Mezkûr filmdeki William Shakespeare’den yapılan “babaların günahları çocukların üstüne kalır,” alıntısının oturduğu bağlamı da geçmişin travmalarıyla hizalandırabiliriz. Ailemizin kim olduğu, bütün varlığımızı “doğrudan” ilgilendirir. O halde baba geçmişin bizzat kendisidir. Çoğu zaman ayağına bağlanmış bir taş gibi taşırsın babanın adını/günahını. Bu yükün ağırlığı altında hayata atılacak yeni/taze adımların her zaman ürkek ve şüpheli. Peki, babanın günahlarını çocuklarının üzerinde soğuk bir damga gibi tutan dünya adil mi, Anderson’a göre değil. Zaten çocuklar bu denklemde masumiyeti temsil ediyorlar. Masum olmaya giden yolun asıl yalnızları onlar. Babaların günahları çocukların sırtına yüklenmemeli. Yani manolyanın yaprakları birer birer açılacak, babasının güven veren gölgesinde sessizce yaşarken, üzerine yine o aynı gölgeden düşen koyu karanlığı tanımak zorunda kalan çocukların savaşı başlayacak. İnsanın kendisiyle yaptığı en çetin savaş budur, yıllarca saklandığın o siperden çıkarak ateş etmeye başlamak, üstelik bir gölgeye, tanıdık bir gölgeye.

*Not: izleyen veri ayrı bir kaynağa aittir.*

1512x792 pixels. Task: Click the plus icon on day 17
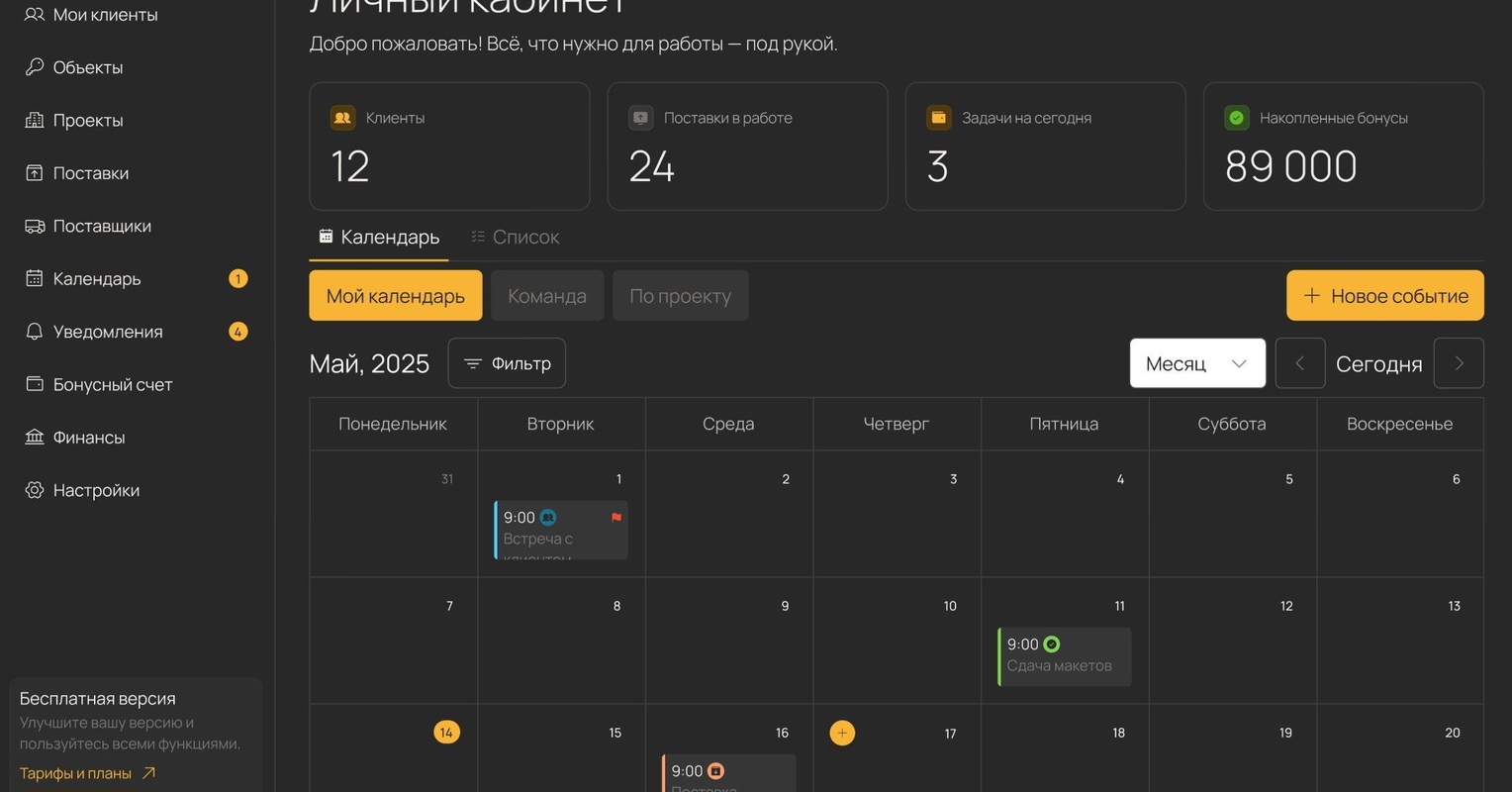pos(842,733)
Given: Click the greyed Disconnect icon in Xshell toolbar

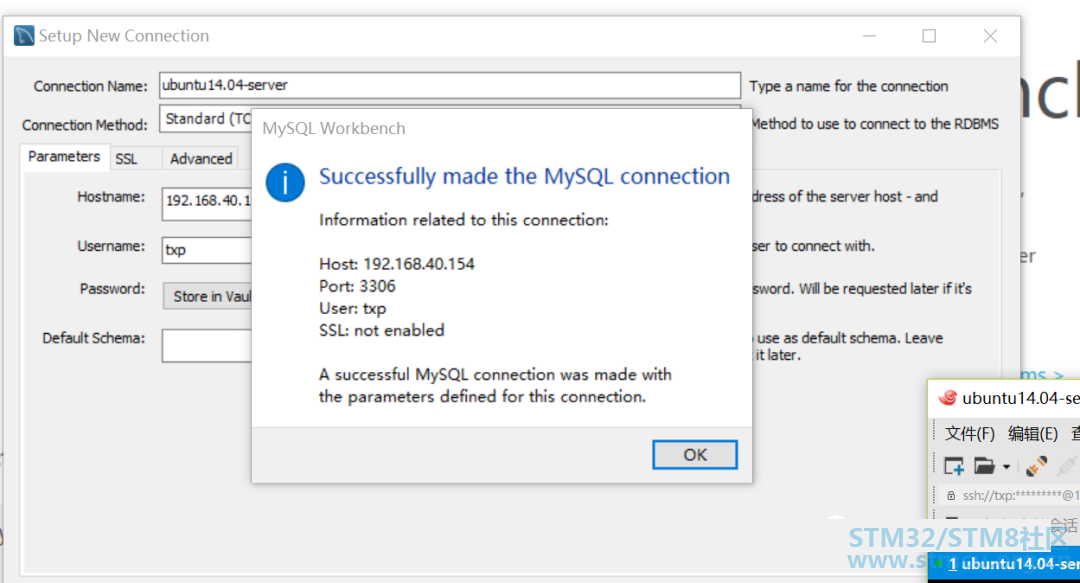Looking at the screenshot, I should point(1067,467).
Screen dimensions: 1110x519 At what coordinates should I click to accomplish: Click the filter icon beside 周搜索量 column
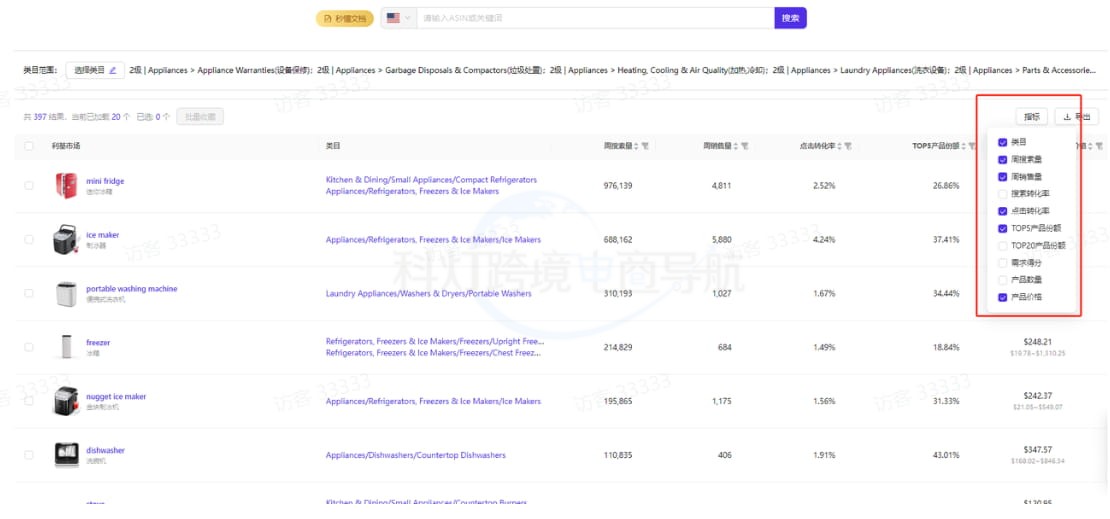646,146
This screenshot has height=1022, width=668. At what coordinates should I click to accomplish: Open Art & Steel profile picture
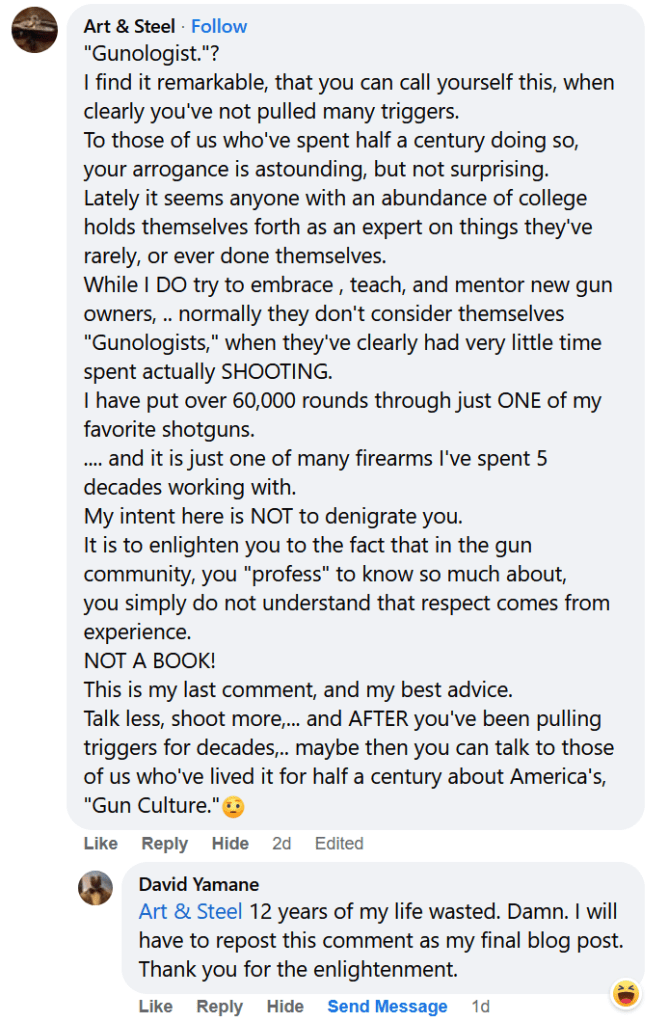click(x=33, y=29)

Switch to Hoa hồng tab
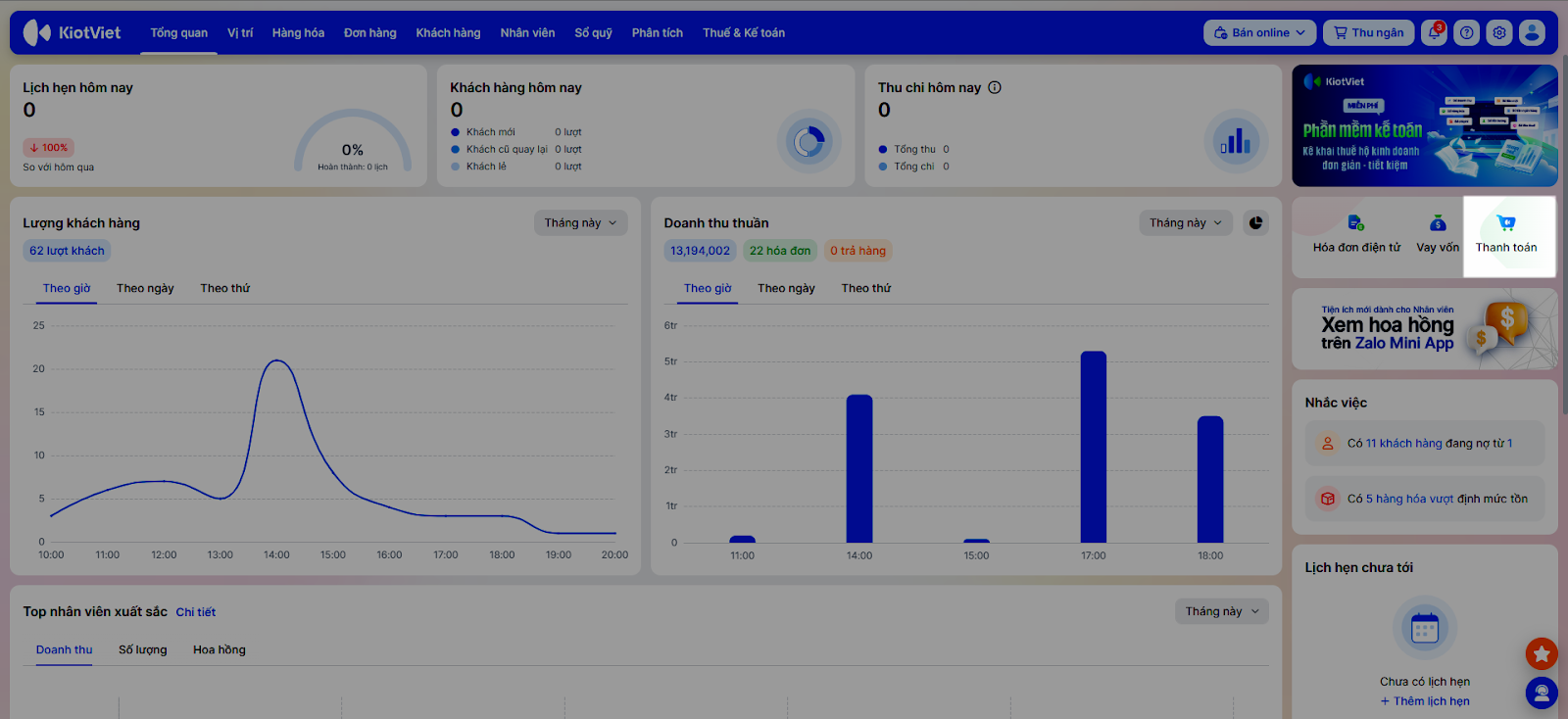coord(220,649)
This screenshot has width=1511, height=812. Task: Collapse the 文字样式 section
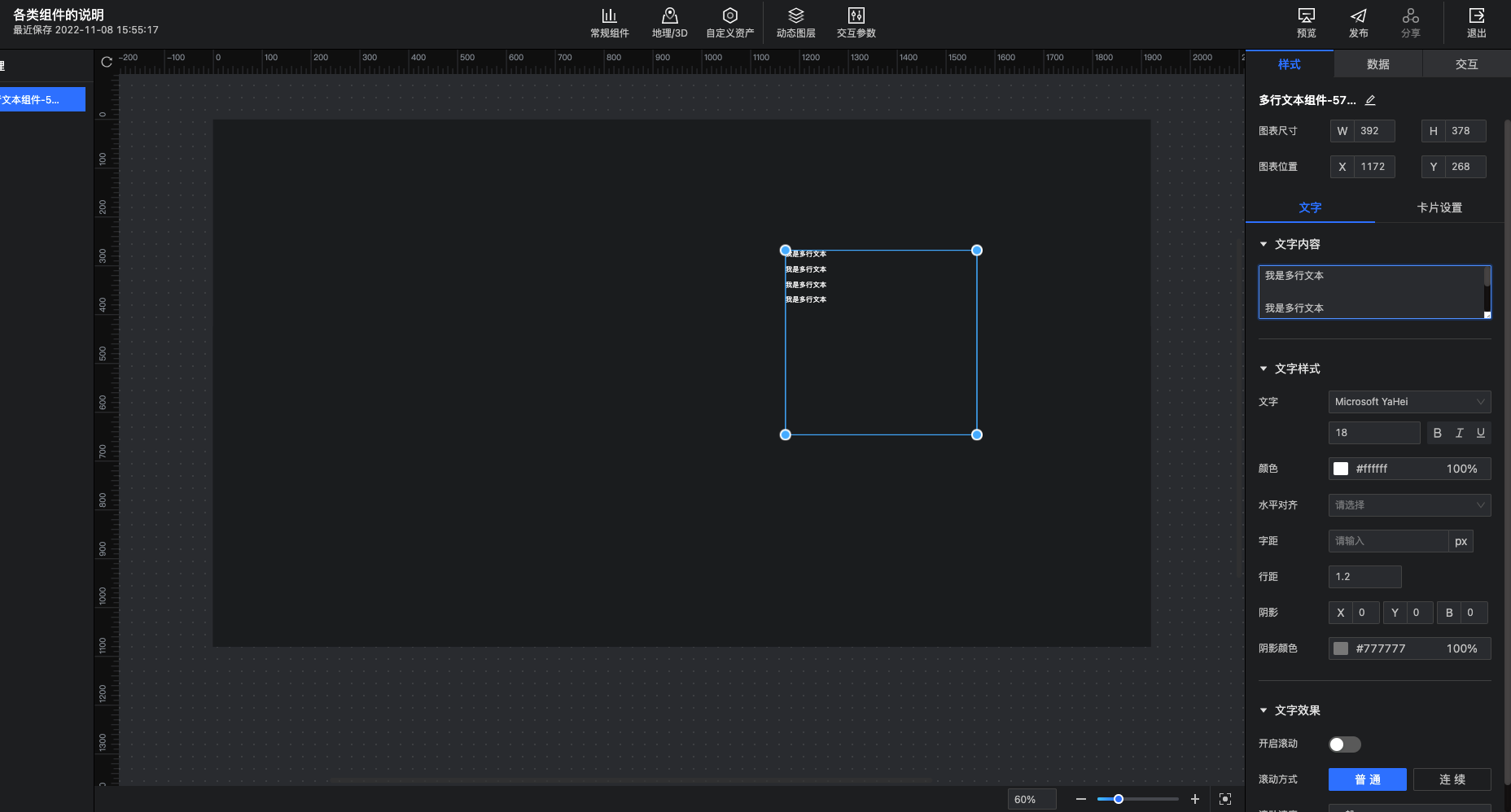tap(1264, 369)
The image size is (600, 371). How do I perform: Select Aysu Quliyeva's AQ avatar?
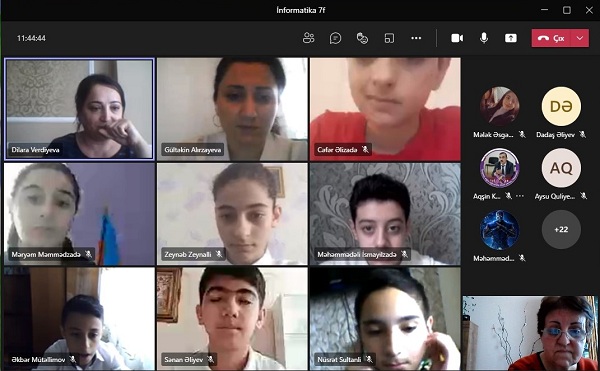click(561, 168)
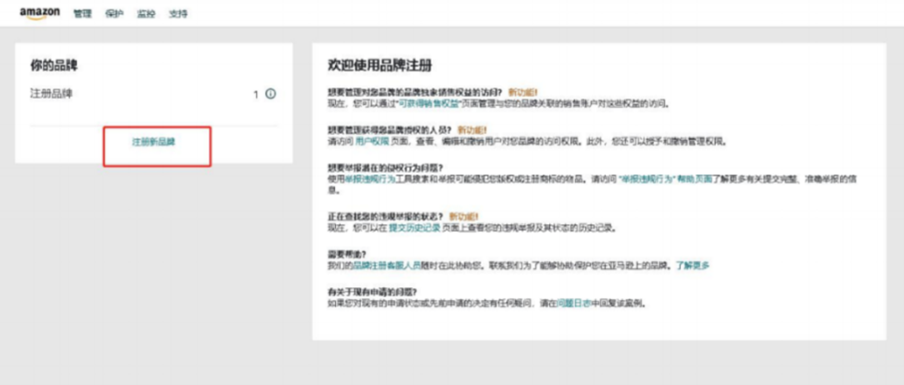The height and width of the screenshot is (385, 904).
Task: Click the 你的品牌 card heading
Action: pos(54,66)
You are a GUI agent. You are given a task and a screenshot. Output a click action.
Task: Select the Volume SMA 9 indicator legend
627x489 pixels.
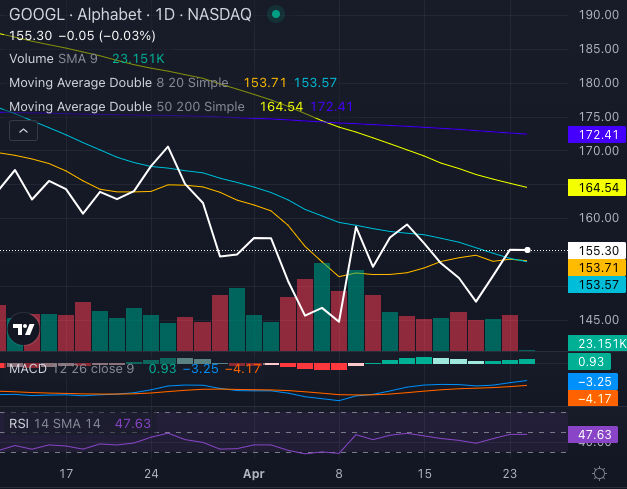pos(49,59)
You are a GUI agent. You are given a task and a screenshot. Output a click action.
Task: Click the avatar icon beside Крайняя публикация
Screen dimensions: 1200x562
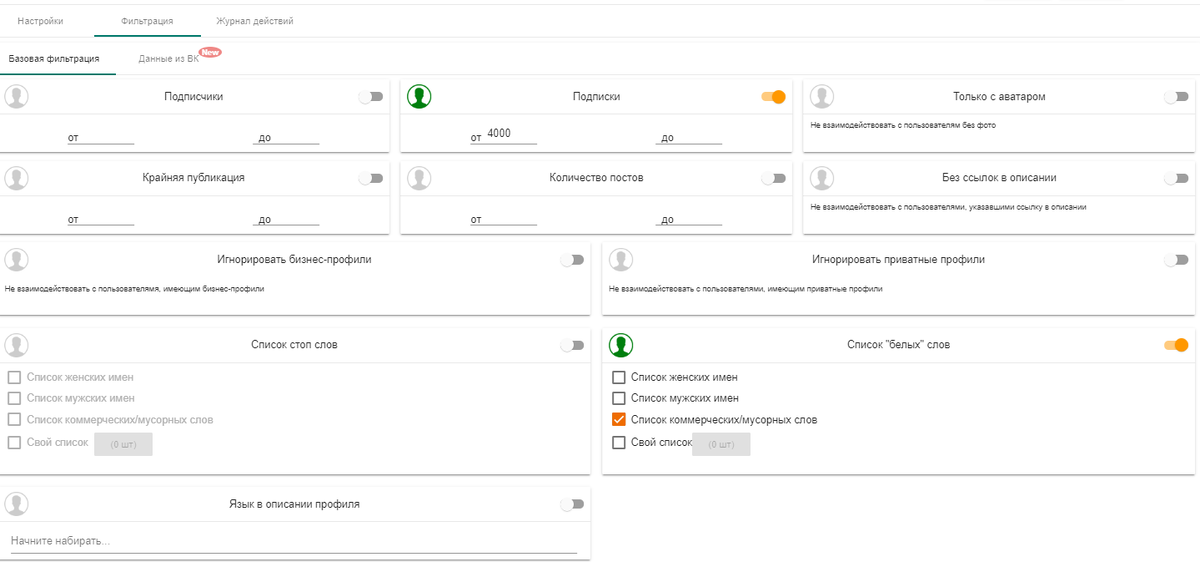pos(17,178)
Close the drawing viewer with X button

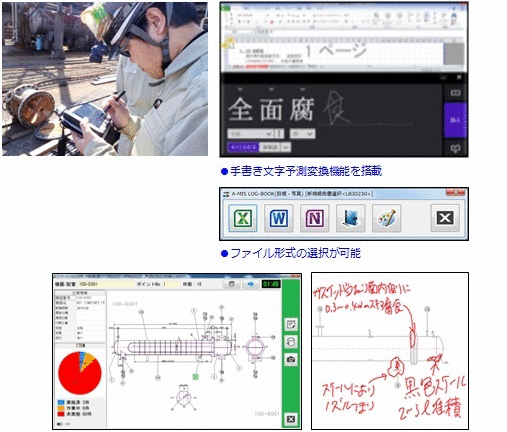[x=291, y=419]
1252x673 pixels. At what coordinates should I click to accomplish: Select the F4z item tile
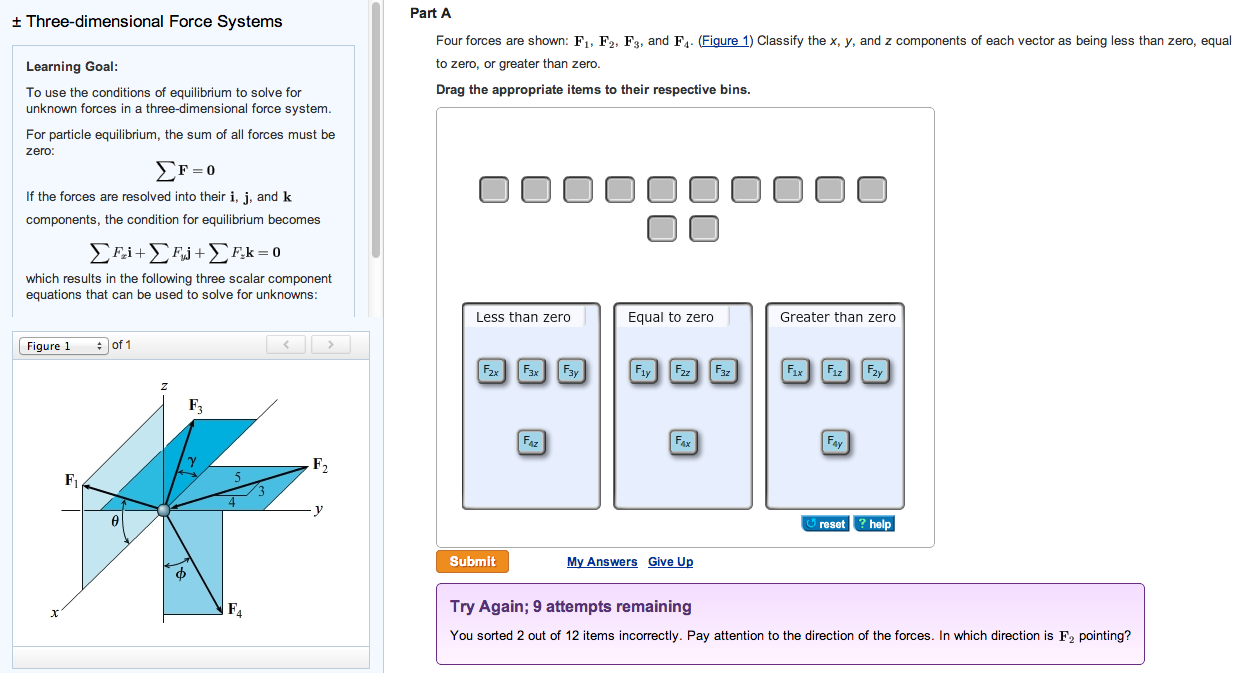click(531, 442)
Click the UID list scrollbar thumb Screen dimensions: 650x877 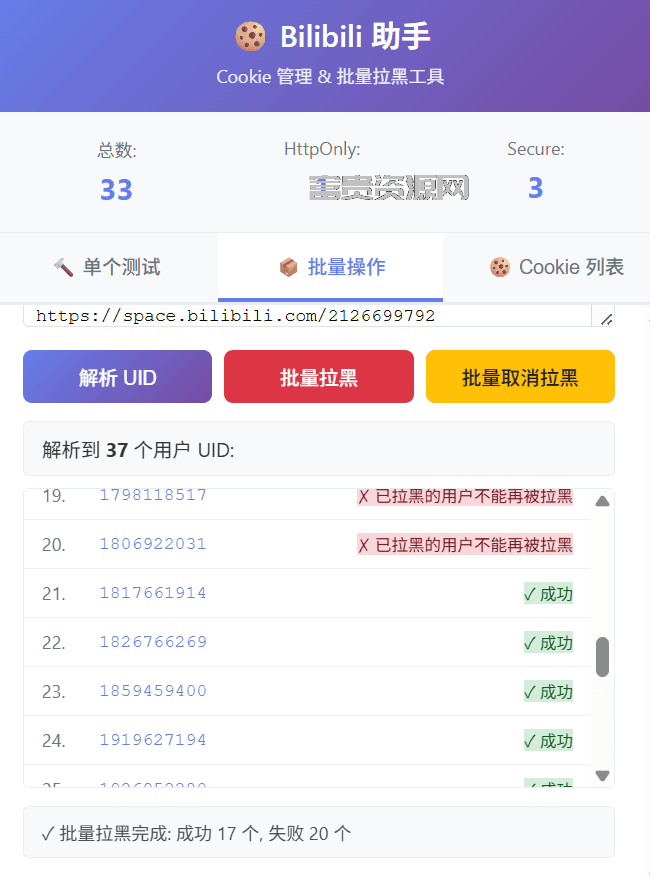coord(602,657)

Bazı yanlışların geri dönüşü, bazı hataların telafisi olmuyor. Geçmiş, insanın başından aşağıya yağmaya başladığında, geride kalmayan her ne varsa varlığını demir leblebi gibi hissettiriyor. Yutkunmana bile müsaade etmiyor, nefesini kesiyor, ruhunu kafesliyor. İnsan kendi göğünde biriktirdiği günahları, yağmur gibi kafasına yağan ölü kurbağaları gördüğünde hatırlıyor bazen. Geçmiş, bugünün yakasına yapışıp bağırıyor. Bu bir cezalandırma değil, neresinden bakarsan bak görkemli bir arınma. Ama kurbağalardan kurtulmalıyız, göğün sancısını anlayıp, hesabı verilmiş bir geçmişin izinden, lanetli bir kâhin gibi değil telaşsız bir çocuk gibi gitmeliyiz belki de. Varlığıyla yüzleşmeye cesareti olan insanların, kurbağa yağmuru altındayken bile konuşacakları şeyler anlamlıdır. Geçmiş usulüyle geçmezse, kirini üstümüze yağdıran bir gelecek soluklanır kapımızda. Evet, buna razı olmaya hakkımız yok. Şimdi yeniden o sahneye dönebiliriz.